114:00 — A modeling language-based approach to automatically recommend first-order optimization methods.

Since the advent of modern computational mathematics, the literature
on optimization algorithms has been ever-growing, and a wide range of
methods are now available. Usually, published algorithms are shown to
be applicable to given templates of optimization problems, and are
often accompanied by proofs characterizing their convergence rates.

There exist many variations of such templates. Indeed, a template may
describe the objective as a single function or a sum of functions with
different characteristics (say, smoothness, convexity, existence of a
computable proximal operator, etc.), accompanied by constraints that
can also be described in various ways (e.g. linear constraints,
feasible set with a computable projection operator, functional
constraints, etc.).

Hence, for a given instance of an optimization problem, it is not
always easy to identify which templates it can match, especially if
one wants to consider equivalent reformulations of the problem. This
makes the task of choosing an optimization method tedious for the
practitioner.

In this talk, we present a modeling language for mathematical
programming that aims at describing oracle-based optimization problem
formulations. Using this language, we propose a framework that
automatically checks whether a user-provided optimization problem fits
a known template. The framework, implemented as a Python package,
relies on an extensive library of optimization methods, described
using the above-mentioned language, with their associated known
convergence rate for one or several templates, with the goal of
automatically ranking applicable optimization methods according to
their worst-case theoretical guarantees.
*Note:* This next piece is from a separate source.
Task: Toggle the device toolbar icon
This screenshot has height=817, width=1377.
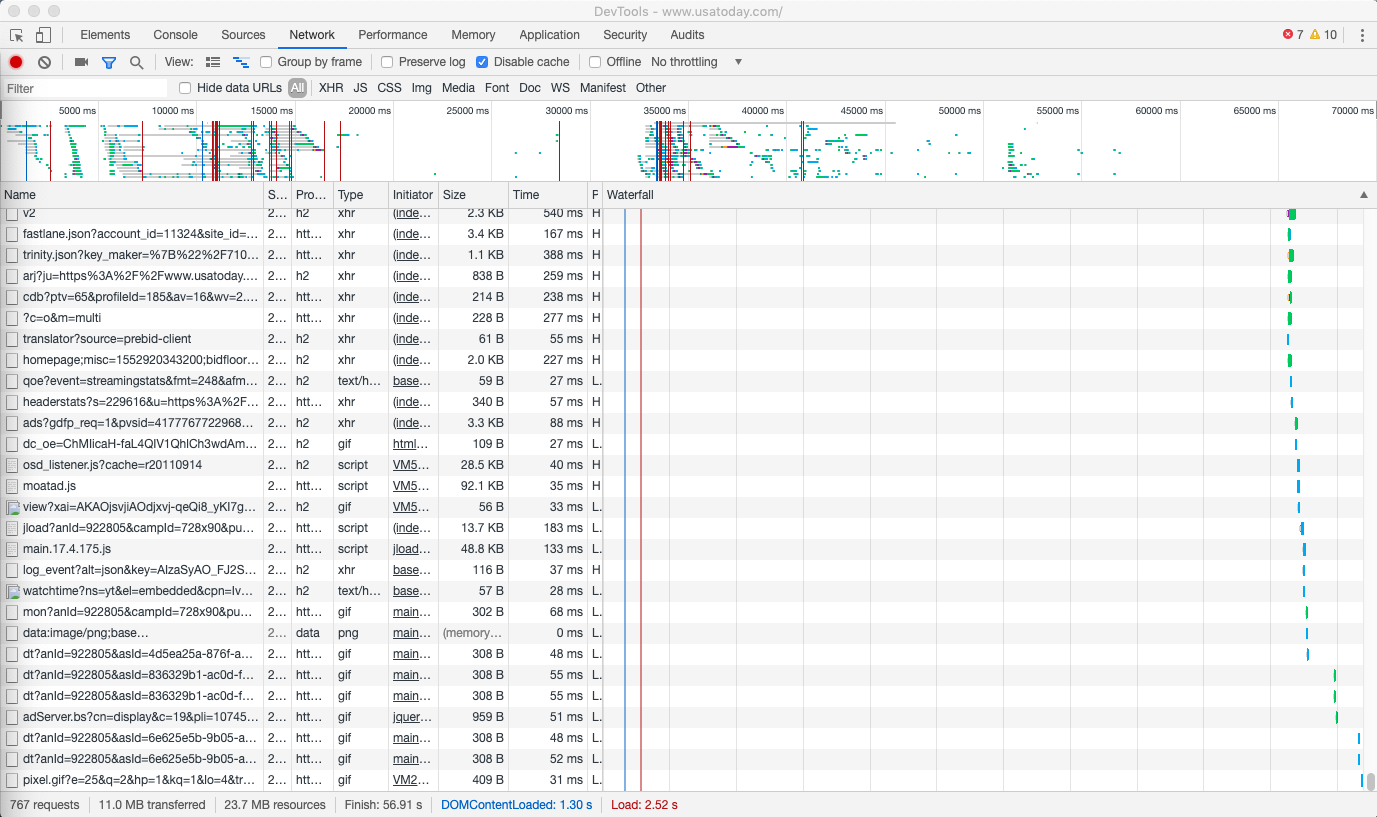Action: point(43,35)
The framework also handles
some reformulation techniques, allowing more corresponding templates
to be potentially identified.

214:30 — Symmetry detection in Mixed-Integer Conic Programming

We describe how to detect symmetry in Mixed-Integer Conic Programming. We present our framework as an extension to the Mixed-Integer Linear Programming case, resulting in a relatively small formal overhead. To do so, we introduce the concept of symmetry labelings for cones and study their properties, with a focus on what labelings are useful in practice. We also report on computational experiments performing symmetry detection in the optimization software package MOSEK on a series of Mixed-Integer Conic Programming problems.

315:00 — Hybridizing combinatorial heuristics and continuous optimization methods for Mixed-Integer Programming

Hexaly is a new kind of global optimization solver that combines exact and heuristic methods. Heuristics like local search are known for delivering quality primal solutions to large-scale combinatorial optimization problems in short running times. However, these are difficult to apply when continuous decisions are involved, as in inventory routing, nuclear power plant outage scheduling, portfolio optimization with limited assets, and sparse regression. To address these problems, Hexaly automatically decomposes them into a pure combinatorial problem and a continuous subproblem parametrized by the combinatorial decisions. The combinatorial space is explored by applying local search techniques. Once a new feasible solution is found for integer decisions, an exact continuous algorithm is launched to determine continuous decisions optimally: simplex methods when the continuous subproblem is linear and interior point methods when it is nonlinear. Sensitivity analysis is performed to guide the heuristic search in the combinatorial space. The talk will present the overall approach and illustrate it on the problems previously mentioned.

415:30 — Recent Advances in the SAS Linear and Mixed-integer Optimization Solvers

In this talk we present the most recent improvements to the SAS linear and mixed-integer optimization solvers and discuss future developments. Topics include simplex implementational aspects, the latest ideas for crossover, new presolve techniques and improvement for existing techniques, and the latest developments in cut generation, selection and management.